Biophysikerin Alena Khmelinskaia kreiert neuartige Proteine, die für verschiedene Anwendungen konfiguriert werden können.

Ob als Strukturelement, Botenstoff oder Transporter: Proteine haben viele lebenswichtige Funktionen. Ihre Eigenschaften werden dabei wesentlich durch die Architektur bestimmt, zu der sich ihre Bausteine zusammenfinden. Alena Khmelinskaia untersucht die physikalischen Wechselwirkungen, die hinter dieser Selbstorganisation von Proteinen in dreidimensionale Struktur stehen – und designt ganz neue Proteine mit Eigenschaften, die für Anwendungen etwa in der Biomedizin maßgeschneidert sind.

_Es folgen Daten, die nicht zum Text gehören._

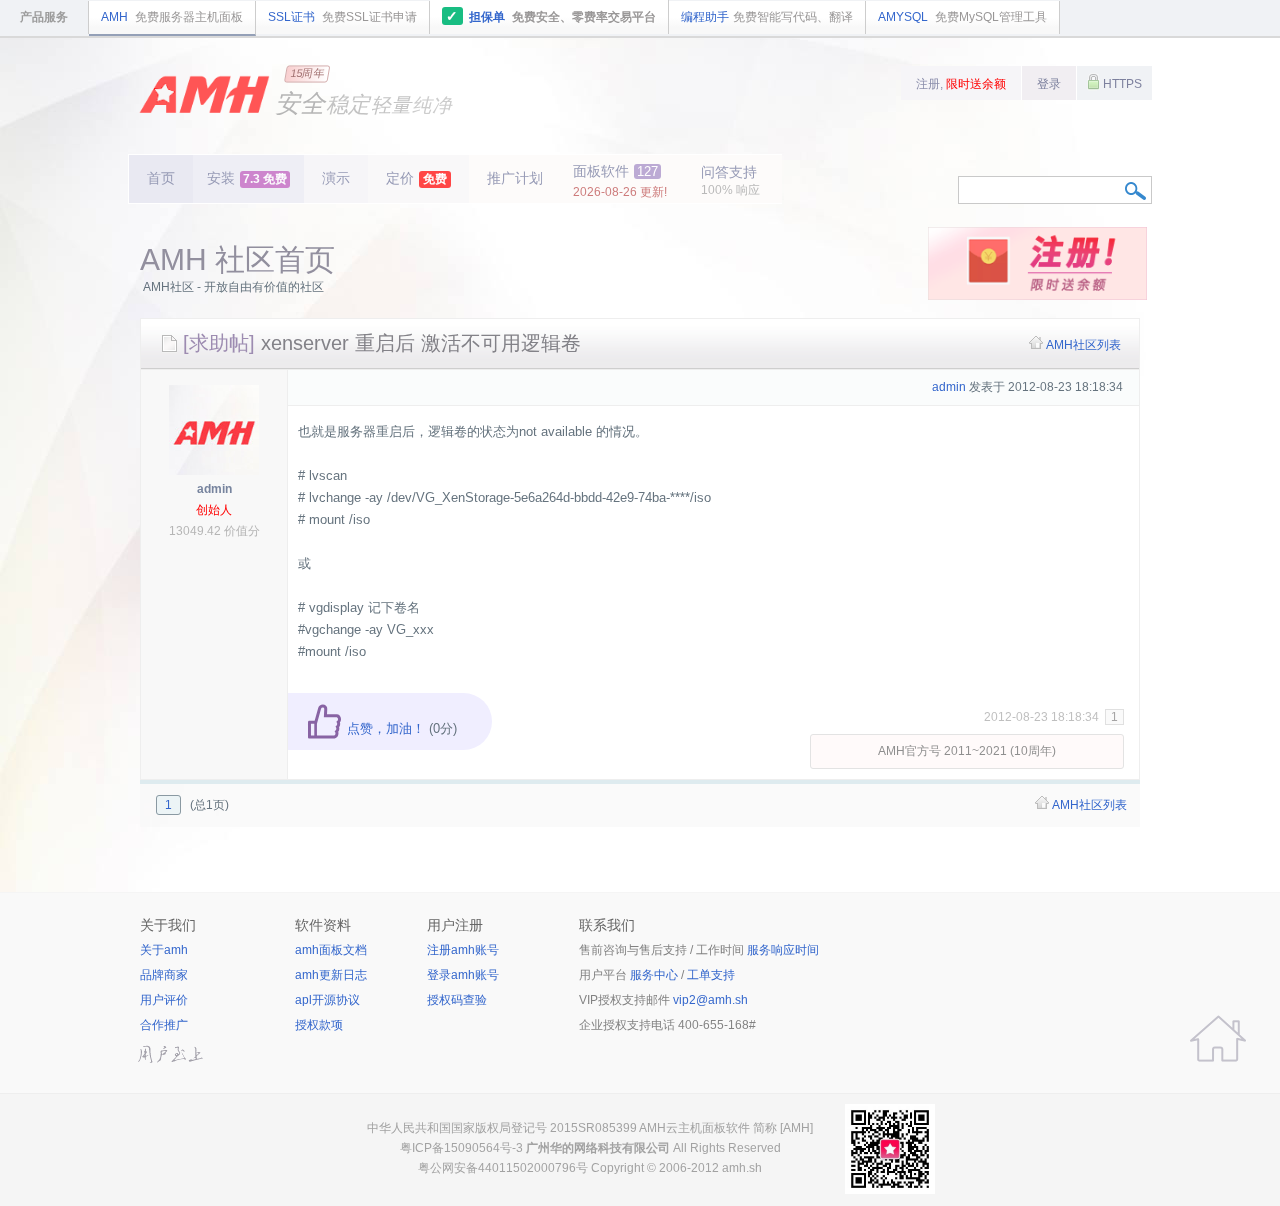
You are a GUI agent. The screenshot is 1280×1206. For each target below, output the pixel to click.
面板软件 (620, 181)
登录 (1049, 84)
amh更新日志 (331, 975)
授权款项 (319, 1025)
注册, (961, 84)
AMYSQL (962, 17)
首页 (161, 178)
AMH (172, 17)
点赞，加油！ (384, 728)
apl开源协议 (327, 1000)
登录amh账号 (463, 975)
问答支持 (730, 180)
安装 (247, 178)
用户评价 (164, 1000)
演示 (336, 178)
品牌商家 (164, 975)
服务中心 (654, 975)
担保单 (551, 16)
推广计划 (515, 178)
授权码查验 (457, 1000)
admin (214, 489)
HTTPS (1121, 84)
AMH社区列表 (1083, 345)
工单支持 (711, 975)
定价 (416, 178)
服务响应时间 (783, 950)
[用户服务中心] (1218, 1039)
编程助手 (767, 17)
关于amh (164, 950)
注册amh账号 (463, 950)
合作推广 (164, 1025)
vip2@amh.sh (710, 1000)
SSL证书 (342, 17)
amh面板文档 (331, 950)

Ursprünglich wollte die in Portugal aufgewachsene Khmelinskaia eigentlich Pianistin werden. „Aber meine Eltern waren der Meinung, dass das kein besonders einfacher Berufsweg sei“, erzählt sie, „daher habe ich begonnen, in Lissabon Biochemie zu studieren.“ Noch während des Studiums entdeckte sie ihre Begeisterung für Biophysik, als sie eher per Zufall Gelegenheit bekam, in einem auf Membranbiophysik spezialisierten Labor zu forschen. Auch später haben Zufälle oder „glückliche Fehler“, wie sie es nennt, in ihrem beruflichen Werdegang immer wieder eine fruchtbare Rolle gespielt. „Und manchmal bin ich auch stur und gehe mit dem Kopf durch die Wand, wenn ich etwas gerne machen möchte“, erinnert sie sich.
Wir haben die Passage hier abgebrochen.